種別 論文
主題 アクリルゴム系塗膜材被覆によるコンクリートの塩害防止効果
副題
筆頭著者 谷川伸(東亜合成化学工業研究所)
連名者1 永井健太郎(東亜合成化学工業研究所)
連名者2 宮沢健(東亜合成化学工業研究所)
連名者3  
連名者4  
連名者5  
キーワード
9
1
先頭ページ 411
末尾ページ 416
年度 1987
要旨 1.まえがき
近年、塩害による鉄筋コンクリート(以下RCと略す)構造物の劣化が大きな社会問題となっている。主原因は飛来塩分の浸透、及び海砂、セメント混和剤使用による初期混入塩分である。
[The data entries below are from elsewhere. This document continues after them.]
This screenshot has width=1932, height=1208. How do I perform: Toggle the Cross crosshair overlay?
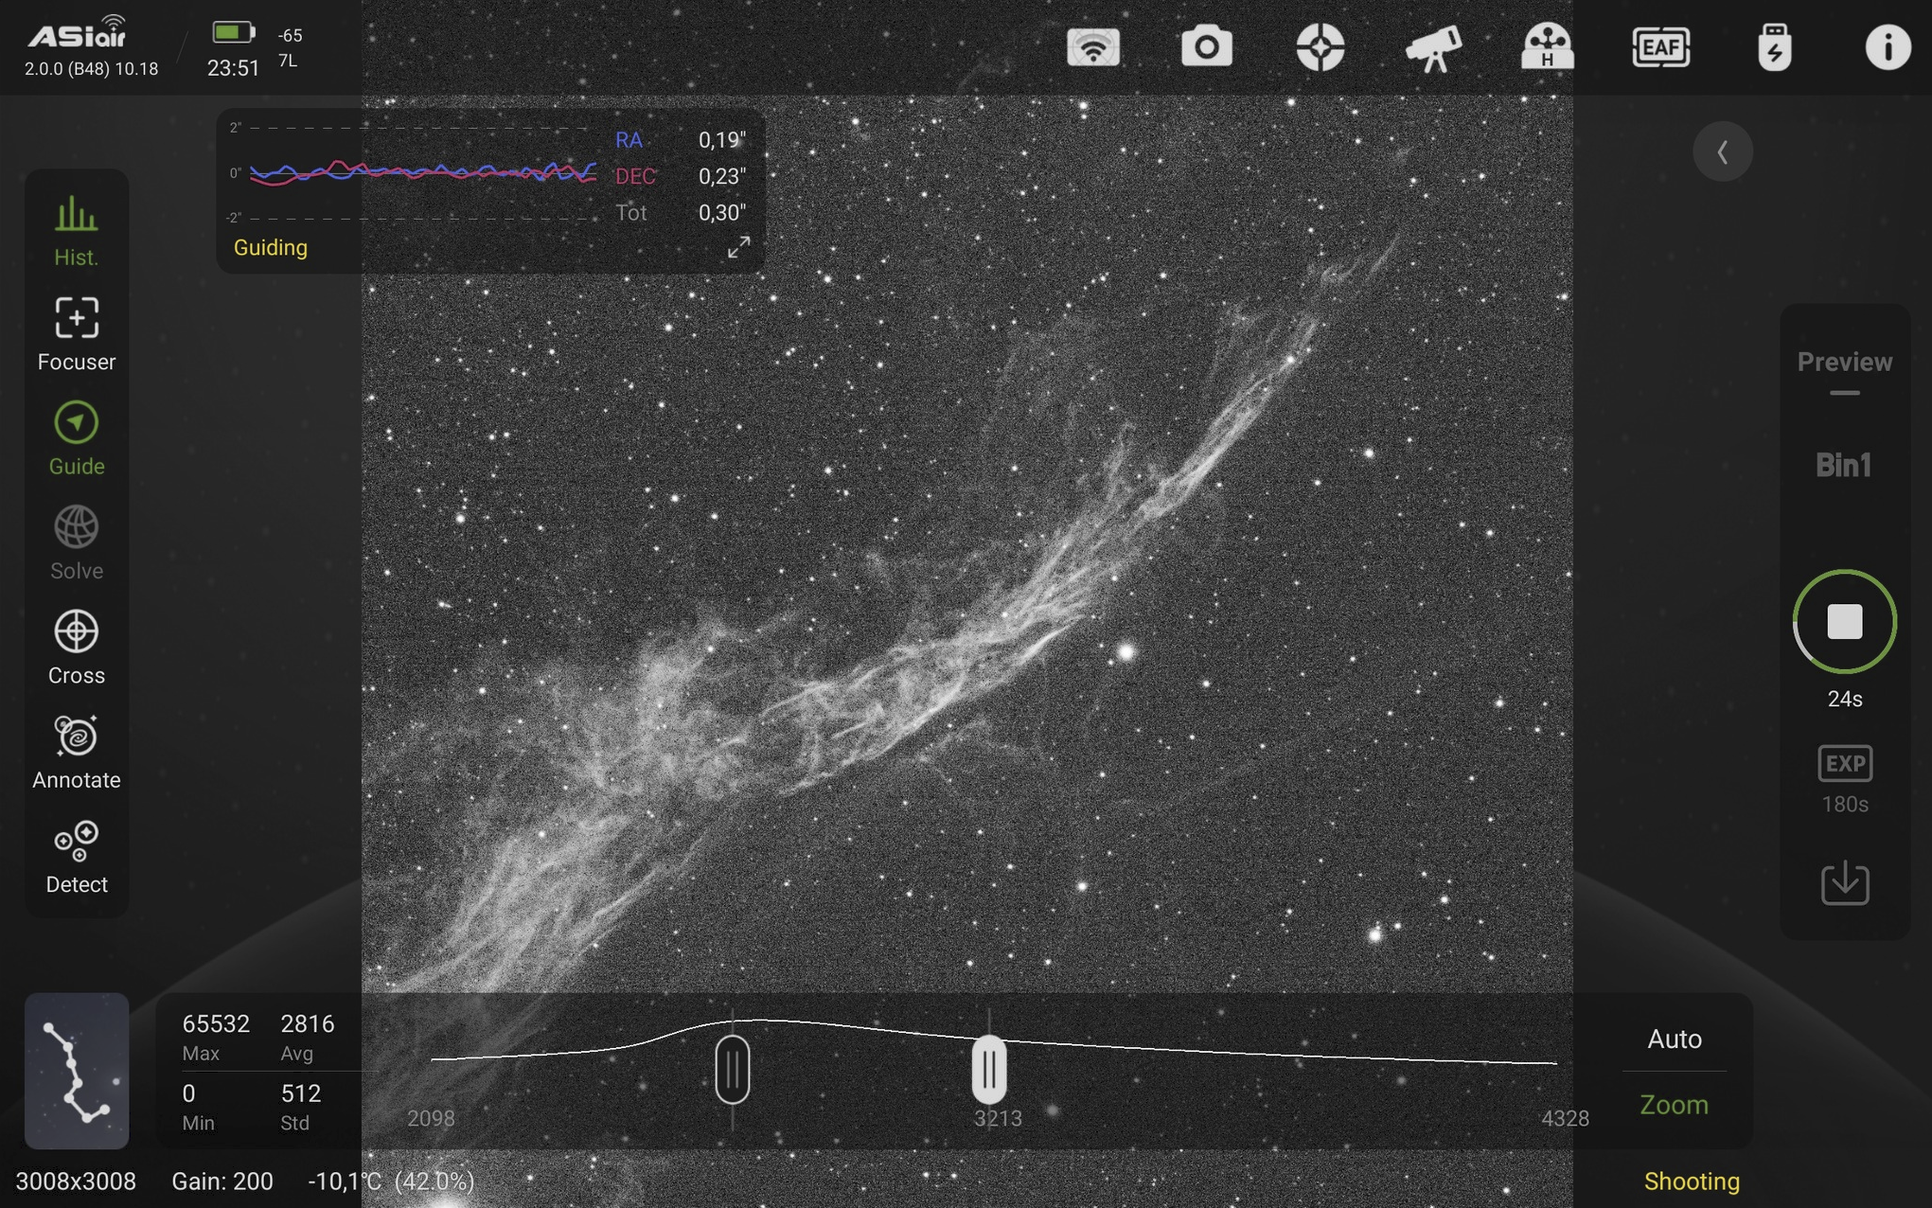point(76,648)
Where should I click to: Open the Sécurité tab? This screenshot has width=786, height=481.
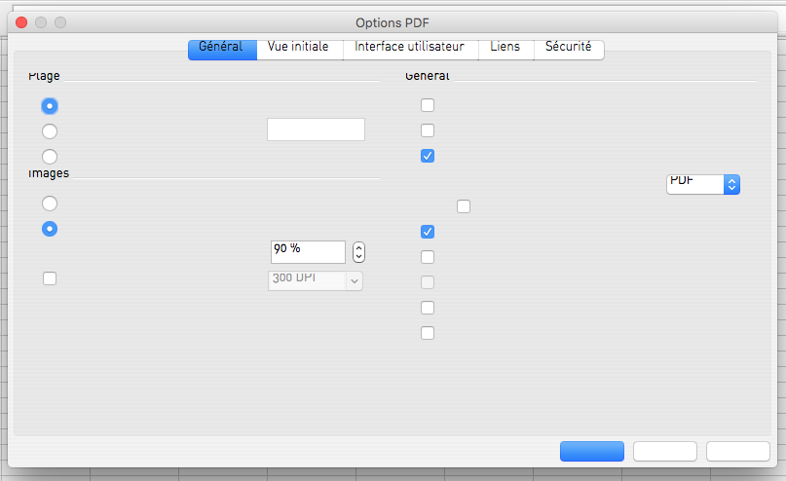pos(568,48)
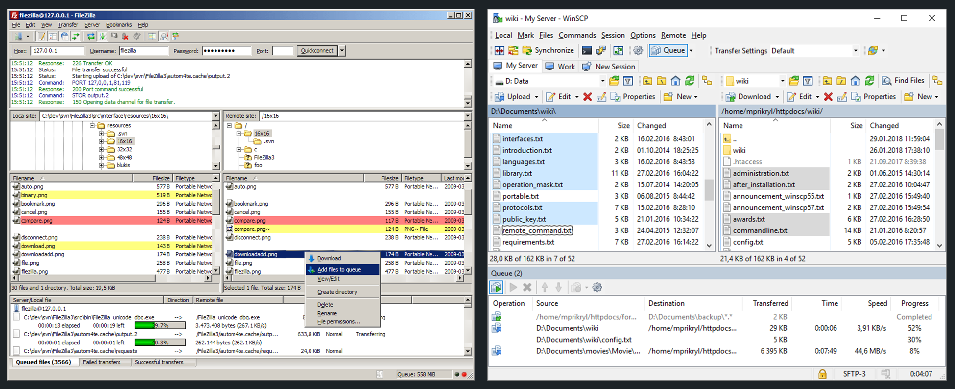This screenshot has height=389, width=955.
Task: Expand the 32x32 folder in local tree
Action: [101, 149]
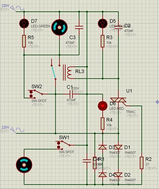Viewport: 159px width, 189px height.
Task: Click the U1 TRIAC symbol
Action: (118, 100)
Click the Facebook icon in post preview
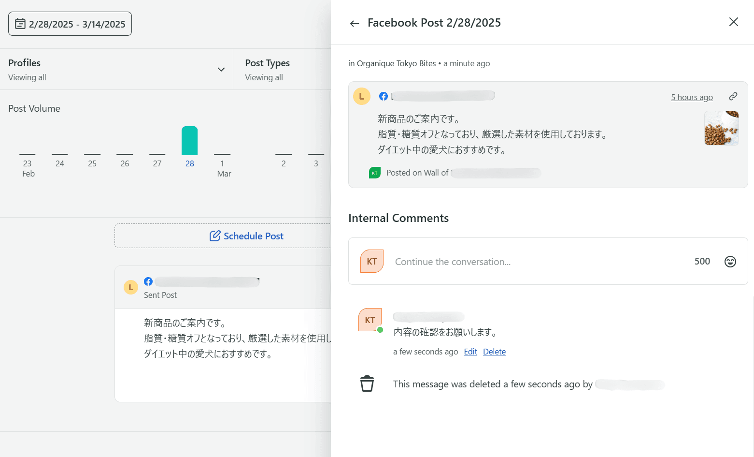The height and width of the screenshot is (457, 754). tap(384, 96)
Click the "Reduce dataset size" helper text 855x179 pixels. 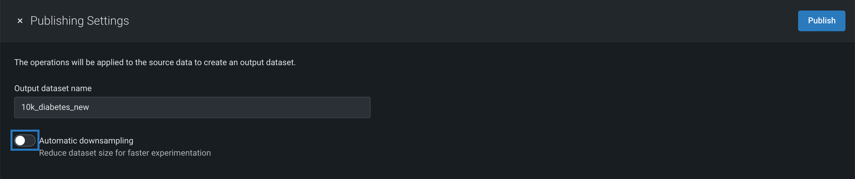(x=125, y=153)
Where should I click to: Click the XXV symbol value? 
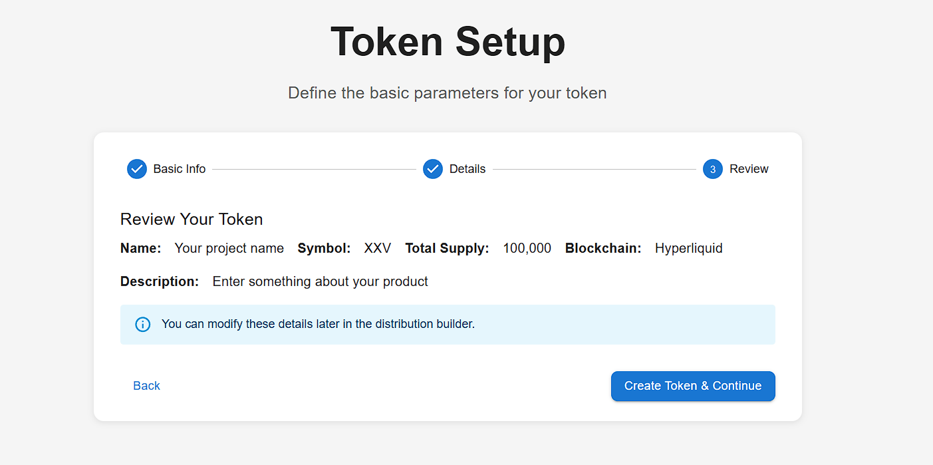coord(377,248)
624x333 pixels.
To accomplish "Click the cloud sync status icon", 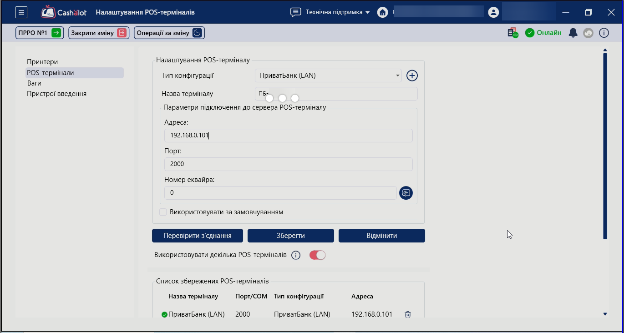I will click(588, 33).
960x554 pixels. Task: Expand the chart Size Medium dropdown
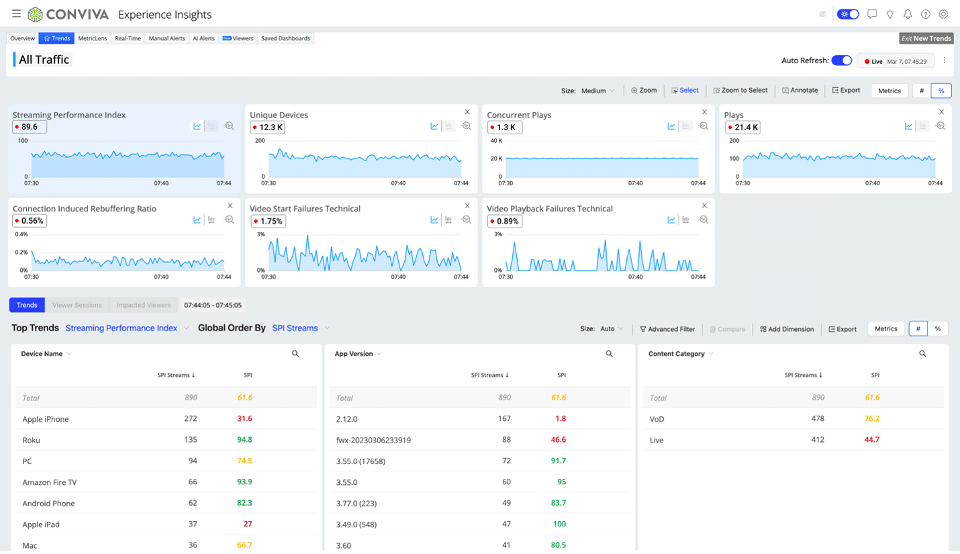point(597,91)

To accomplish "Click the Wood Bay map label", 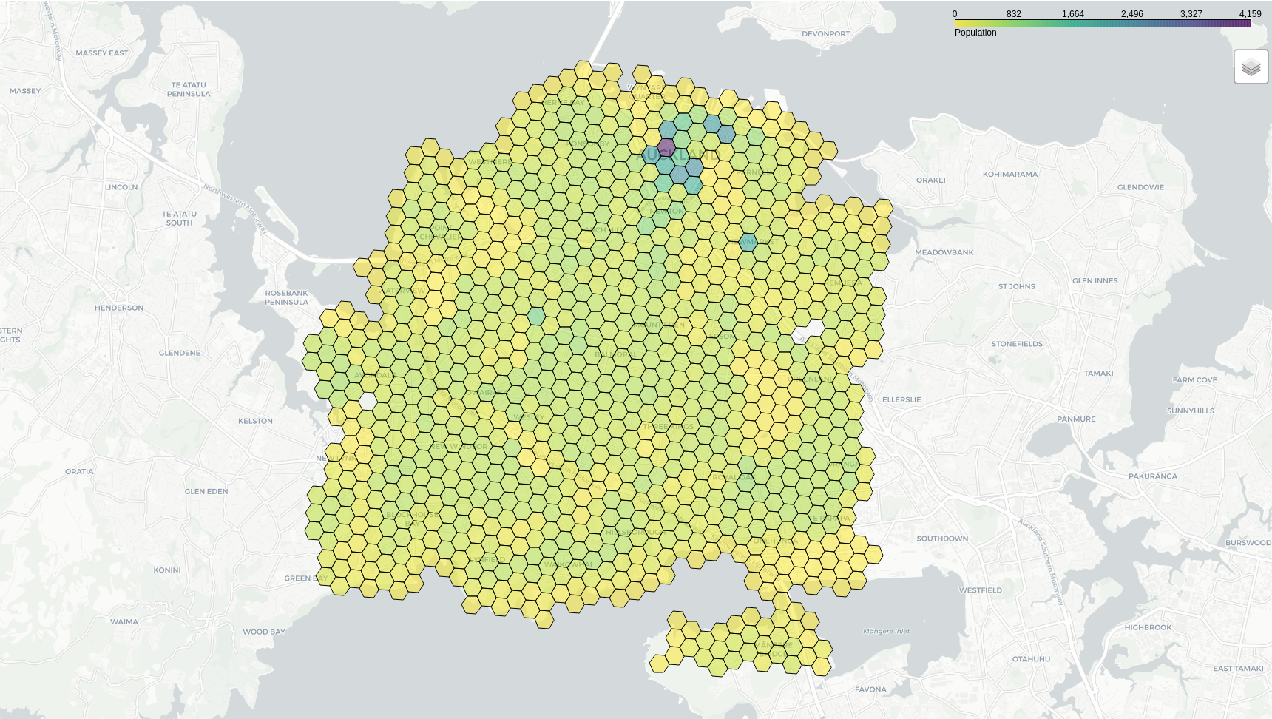I will [x=263, y=632].
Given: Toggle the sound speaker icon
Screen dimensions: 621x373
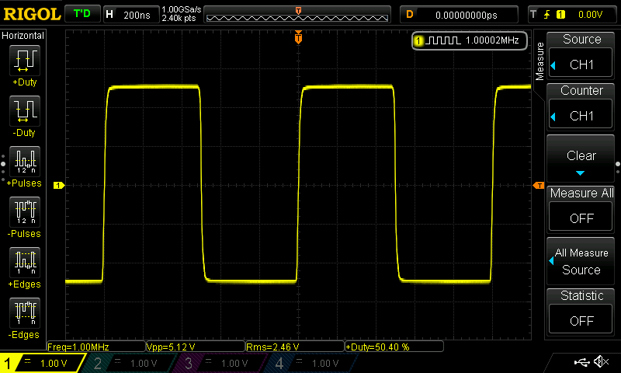Looking at the screenshot, I should pos(601,362).
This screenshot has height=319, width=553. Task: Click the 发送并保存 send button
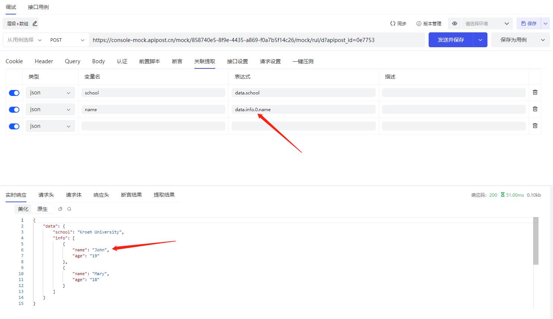point(451,40)
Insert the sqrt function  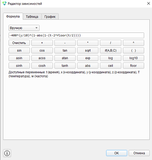pyautogui.click(x=88, y=50)
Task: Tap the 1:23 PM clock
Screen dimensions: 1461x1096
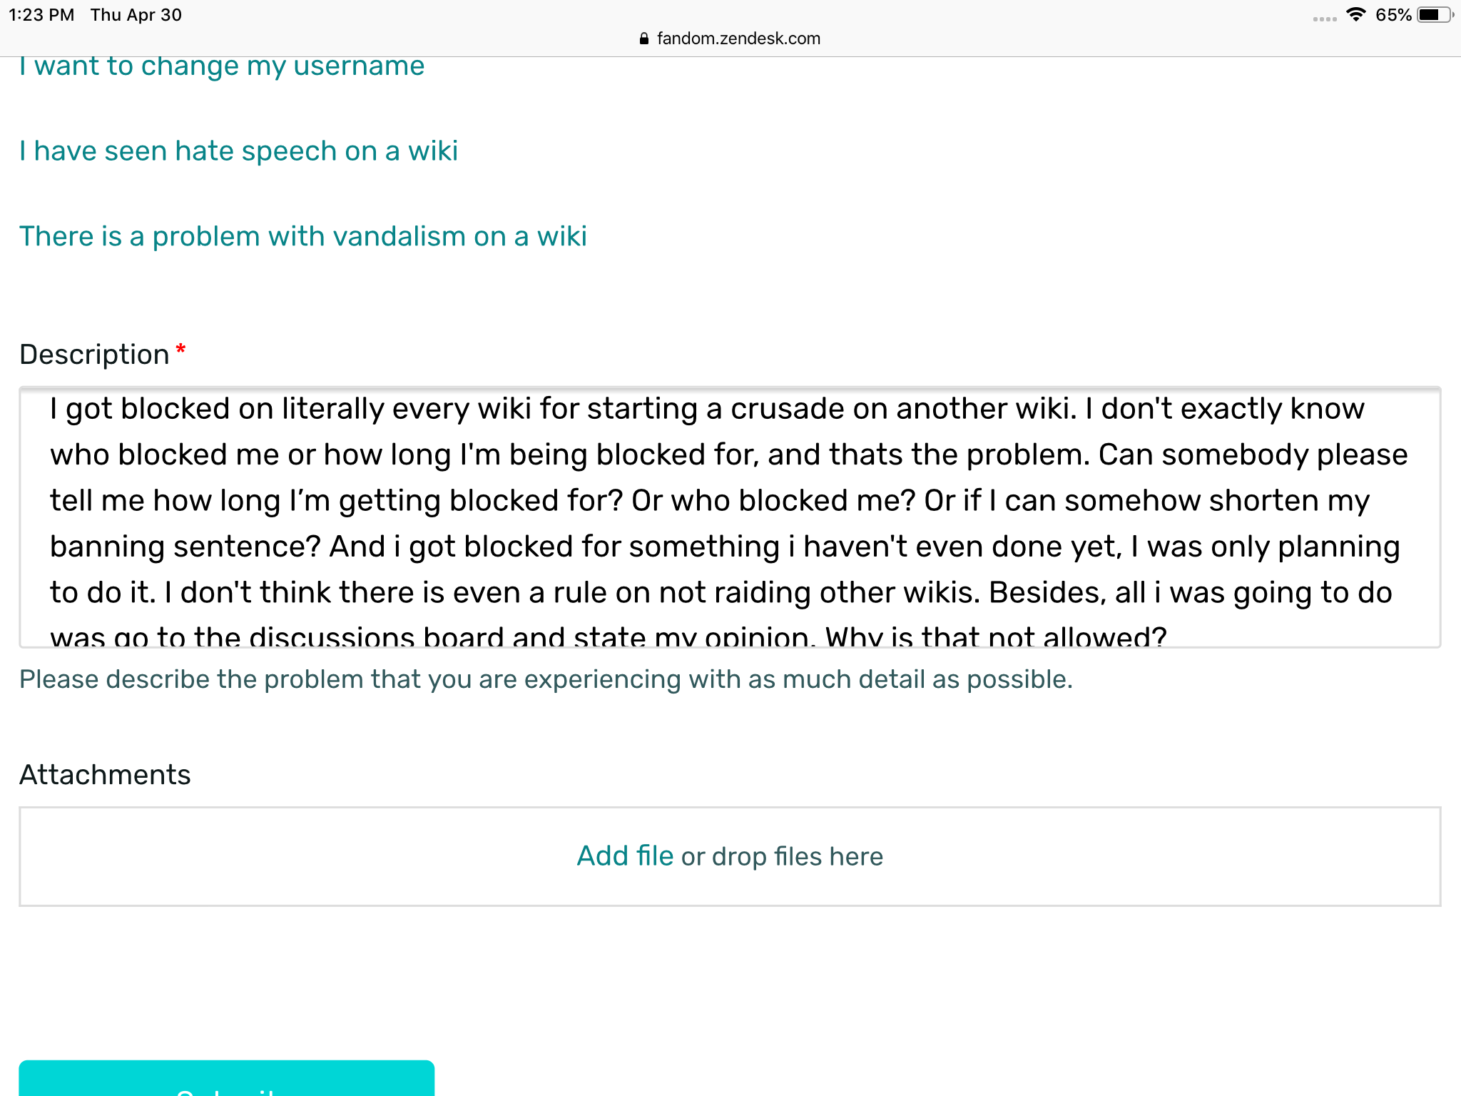Action: tap(41, 15)
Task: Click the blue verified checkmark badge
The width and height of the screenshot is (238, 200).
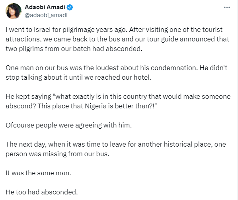Action: tap(70, 7)
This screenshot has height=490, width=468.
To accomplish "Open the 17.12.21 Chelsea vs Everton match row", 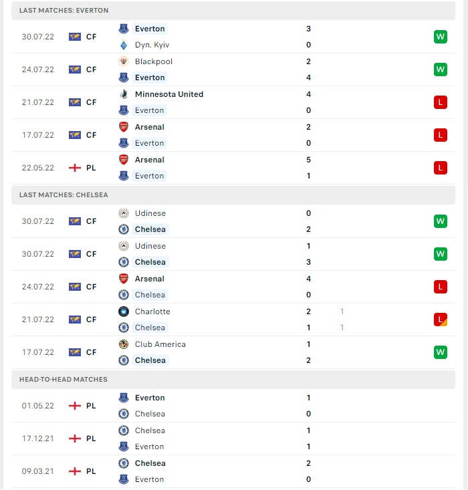I will coord(233,439).
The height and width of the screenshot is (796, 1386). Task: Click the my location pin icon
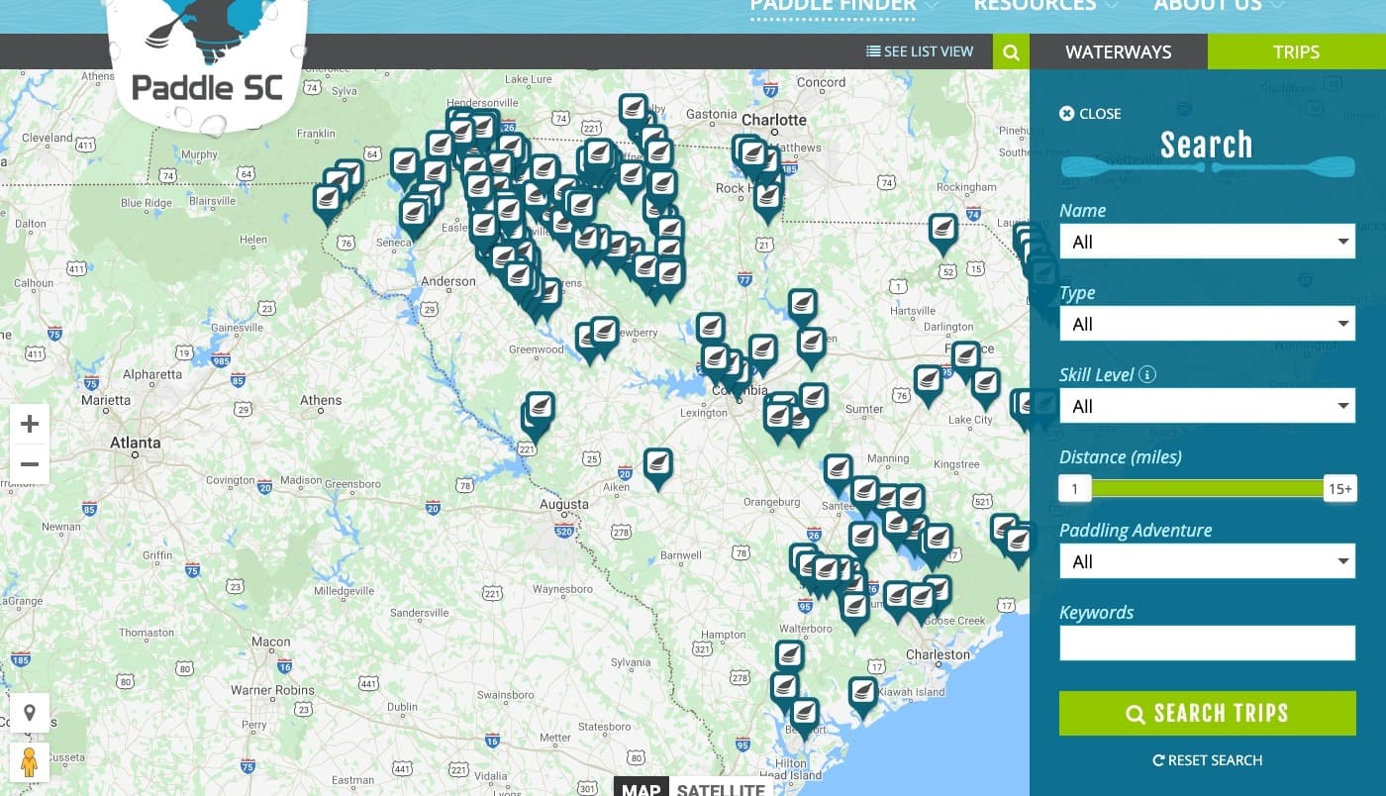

RC構造物の長期耐久性を塩害発生環境下で確保するには、鉄筋の腐食要因である塩分、水分、酸素の外部からの浸透を阻止することが必要である。対策法の一つとして、コンクリート表面の塗装被覆が提唱されており、最近では下地コンクリートにひび割れを発生しても追従できる高弾性型塗膜材へと志向している。しかし、これら材料に関して、RC構造物に対する塩害防止機能は勿論、塗膜材自体の耐久性能等、系統的に検討されていない状況で不明確な点が多かった。
本報では、アクリルゴム系塗膜材を中心に、各種高弾性塗膜材自体のひび割れ追従機能の耐久性能、及びRC供試体被覆による塩害防止性能を、塩害促進試験、5年間の実暴露試験等により、総合的見地に立って検討した。

4.まとめ
(1)コンクリートひび割れに対する追従性能を有するゴム状高弾性塗膜材は、中塗材によっては、オゾン、紫外線による劣化を受け、上塗材で覆われていても、その機能を失うものがあることがわかった。(2)高弾性塗膜材被覆によるRC供試体に対する塩害防止機能を塩害促進試鹸によって検討した結果、しゃ塩性が極めて優れているといわれるエポキシ樹脂に比較して同程度の性能を有することがわかった。(3)特に、アクリルゴム系塗膜材については、5年間の海水浸漬、屋外暴露試験により、塗膜材の耐久性を含め、混入塩分0.8%程度までは、塩害防止機能を十分に発揮することが確認できた。